■ Problem requirements
Only the lines from the one containing "The height and width of the screenshot is (494, 800)." through the last line below should be written out, exactly and with both ends kept.

(Collection entries)
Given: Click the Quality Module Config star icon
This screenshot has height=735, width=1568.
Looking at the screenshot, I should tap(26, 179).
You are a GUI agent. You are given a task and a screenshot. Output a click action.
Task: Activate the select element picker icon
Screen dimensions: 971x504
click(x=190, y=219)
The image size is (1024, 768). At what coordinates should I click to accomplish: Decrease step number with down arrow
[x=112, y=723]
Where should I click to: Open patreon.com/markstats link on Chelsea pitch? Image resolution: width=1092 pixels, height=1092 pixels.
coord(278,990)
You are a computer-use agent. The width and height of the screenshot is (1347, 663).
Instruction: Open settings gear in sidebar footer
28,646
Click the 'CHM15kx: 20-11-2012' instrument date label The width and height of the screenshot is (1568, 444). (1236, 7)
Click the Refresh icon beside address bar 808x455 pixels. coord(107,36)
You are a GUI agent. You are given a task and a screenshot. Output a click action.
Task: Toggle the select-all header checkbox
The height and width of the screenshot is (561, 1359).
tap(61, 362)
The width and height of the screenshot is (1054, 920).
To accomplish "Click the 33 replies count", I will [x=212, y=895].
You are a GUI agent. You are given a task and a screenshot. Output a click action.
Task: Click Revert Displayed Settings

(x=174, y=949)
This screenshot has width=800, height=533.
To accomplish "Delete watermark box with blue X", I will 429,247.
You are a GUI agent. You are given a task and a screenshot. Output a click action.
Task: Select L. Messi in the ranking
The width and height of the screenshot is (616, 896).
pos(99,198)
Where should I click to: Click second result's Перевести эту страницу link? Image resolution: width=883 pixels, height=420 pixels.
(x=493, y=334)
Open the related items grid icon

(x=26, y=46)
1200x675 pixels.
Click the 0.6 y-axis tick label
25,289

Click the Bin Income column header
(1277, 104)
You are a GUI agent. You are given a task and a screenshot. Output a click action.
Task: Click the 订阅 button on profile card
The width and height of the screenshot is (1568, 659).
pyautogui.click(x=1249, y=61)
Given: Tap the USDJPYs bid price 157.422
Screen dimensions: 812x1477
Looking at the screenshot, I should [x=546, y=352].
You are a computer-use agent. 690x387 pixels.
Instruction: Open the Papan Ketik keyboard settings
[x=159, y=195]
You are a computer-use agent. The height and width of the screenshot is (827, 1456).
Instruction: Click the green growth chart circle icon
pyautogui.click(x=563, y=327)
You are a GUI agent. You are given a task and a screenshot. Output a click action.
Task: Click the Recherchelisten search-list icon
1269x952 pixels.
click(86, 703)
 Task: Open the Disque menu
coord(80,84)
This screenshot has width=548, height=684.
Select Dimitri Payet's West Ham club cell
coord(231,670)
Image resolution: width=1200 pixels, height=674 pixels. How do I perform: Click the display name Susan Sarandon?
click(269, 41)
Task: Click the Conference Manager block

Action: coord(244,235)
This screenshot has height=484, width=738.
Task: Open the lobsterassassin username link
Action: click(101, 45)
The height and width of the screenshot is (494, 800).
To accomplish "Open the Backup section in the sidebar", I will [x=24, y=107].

■ Answer to the exercise
The height and width of the screenshot is (494, 800).
To accomplish "Open the Backup section in the sidebar", I will [x=24, y=107].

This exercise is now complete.